When talking about the relationship between money and power, many will respond that money is power, and crave for themselves the power that they think it gives. This again misses the real nature of money. Money doesn’t just give those who have it power, money is itself a Power. Money isn’t just the currency in our wallets or the numbers on our bank statement, money is a Power that first entices and seduces people, and then controls and enslaves all who love and serve it. It goes on controlling those it enslaves once they stop loving it. Like an addict, we may tell ourselves that we have our addiction under control, but like an addict in denial, money gets us hooked and renders us powerless to help ourselves.
Jesus talks so much and so directly about money because he knows its power and that, as much as we may tell ourselves otherwise, money is not something that we can decide to use as we wish. Jesus warns that money is something dangerous and deadly, and that it needs to be taken seriously if we are to love and serve God. But if it is so powerful and integral to the world in which we live and of which we are a part, how are we to avoid falling into its power? How are we to love and serve God, not money?
Jesus said a slave cannot serve two masters either they will love the one and hate the other or be devoted to the one and despise the other (Luke 16:13). It’s a stark choice. We have to choose which master we are going to love and serve, God or money. We cannot serve both. It is only by loving God and despising money that we can be free from the destructive power and hold that money wants to have over us.

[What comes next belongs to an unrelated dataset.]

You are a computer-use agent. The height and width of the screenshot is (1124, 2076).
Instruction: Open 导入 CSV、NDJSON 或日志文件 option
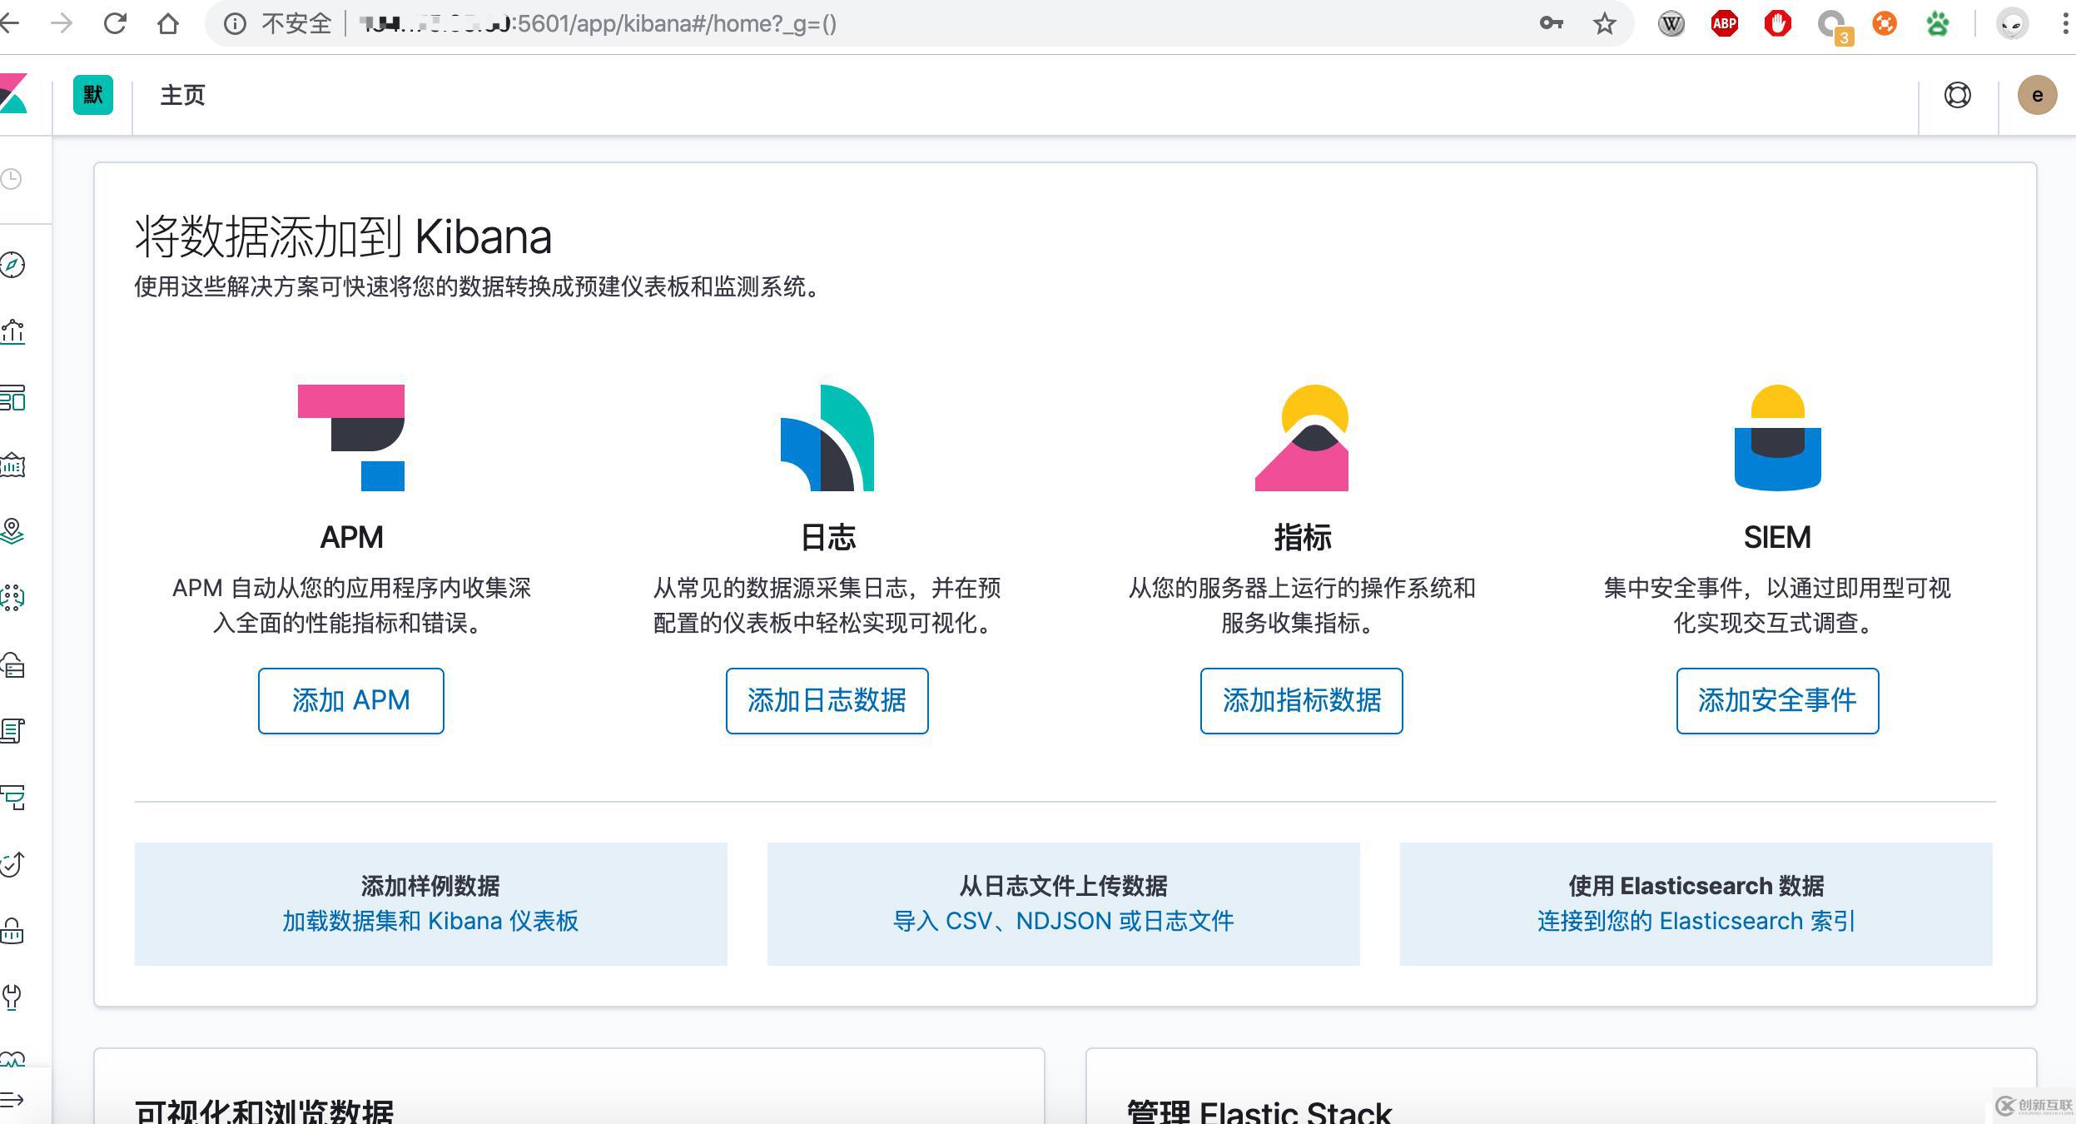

We mustn’t think this is easy. It isn’t. The Devil knows our weakness and knows how easy it is to tempt us with money and what it can give. The Devil shows us everywhere we look what could be ours if we had it: where we could live, what we could eat, the clothes we could wear, the things we could buy, the places we could go, even the good we could do.
In the same way that we can’t escape sin in this world, we can’t escape the presence and power of money, but we can make a choice to serve God, not money. Jesus told his disciples to seek God’s Kingdom and all the things they needed would be given to them as well (Luke 12:31).
It is by seeking God and loving him that we can begin to see how false and empty what money offers really is and, as the rich man discovered when it was too late, how destructive it is. The only way to escape the power of money is to discover the power of God; the only way to avoid the love of money is by falling in love with God. In the second reading this week, St Paul writes of the ‘uncertainty of riches’, that is, they can’t be trusted. God, though, is faithful, and he can be trusted. What money gives comes at a terrible cost. What God gives, he gives freely. St Paul wants Timothy to teach those who are tempted by money instead to take hold of the life that really is life. Jesus said he came that we might have life and have it abundantly (John 10:10).
Money seeks to get us in its power by inviting us to accept all it offers; may we instead choose life.